Data to use below:

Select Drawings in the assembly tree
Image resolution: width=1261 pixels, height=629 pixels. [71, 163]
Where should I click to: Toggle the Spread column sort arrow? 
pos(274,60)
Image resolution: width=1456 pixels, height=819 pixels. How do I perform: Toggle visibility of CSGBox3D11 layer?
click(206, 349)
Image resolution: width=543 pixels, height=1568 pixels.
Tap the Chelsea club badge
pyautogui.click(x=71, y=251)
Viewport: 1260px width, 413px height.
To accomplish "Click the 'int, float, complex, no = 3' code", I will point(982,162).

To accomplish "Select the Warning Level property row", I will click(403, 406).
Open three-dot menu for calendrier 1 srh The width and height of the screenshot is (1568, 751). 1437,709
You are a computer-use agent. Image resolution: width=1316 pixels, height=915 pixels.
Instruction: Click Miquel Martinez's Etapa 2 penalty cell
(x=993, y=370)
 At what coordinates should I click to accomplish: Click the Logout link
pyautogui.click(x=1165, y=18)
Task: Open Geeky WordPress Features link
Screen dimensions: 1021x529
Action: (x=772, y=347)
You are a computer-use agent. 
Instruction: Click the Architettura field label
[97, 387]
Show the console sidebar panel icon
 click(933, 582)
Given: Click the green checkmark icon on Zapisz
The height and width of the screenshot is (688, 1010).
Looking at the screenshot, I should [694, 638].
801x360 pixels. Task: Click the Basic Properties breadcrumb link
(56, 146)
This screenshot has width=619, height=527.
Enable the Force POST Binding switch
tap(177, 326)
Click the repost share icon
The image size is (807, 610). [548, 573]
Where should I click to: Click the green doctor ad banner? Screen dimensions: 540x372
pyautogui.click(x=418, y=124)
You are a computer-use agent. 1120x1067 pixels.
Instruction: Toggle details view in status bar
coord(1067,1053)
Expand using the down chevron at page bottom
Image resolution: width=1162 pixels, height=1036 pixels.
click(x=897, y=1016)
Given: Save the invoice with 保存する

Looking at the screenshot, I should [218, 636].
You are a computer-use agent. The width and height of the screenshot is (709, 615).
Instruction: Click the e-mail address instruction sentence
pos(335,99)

End of Data to use.

_Problem requirements:_
Could you find each line in the entries that contains the string "agent" and copy it?

_Problem solution:_
You are a computer-use agent. Image resolution: width=1316 pixels, height=915 pixels.
You are a computer-use agent. 
You are a computer-use agent. 1120x1067 pixels.
You are a computer-use agent. The width and height of the screenshot is (709, 615).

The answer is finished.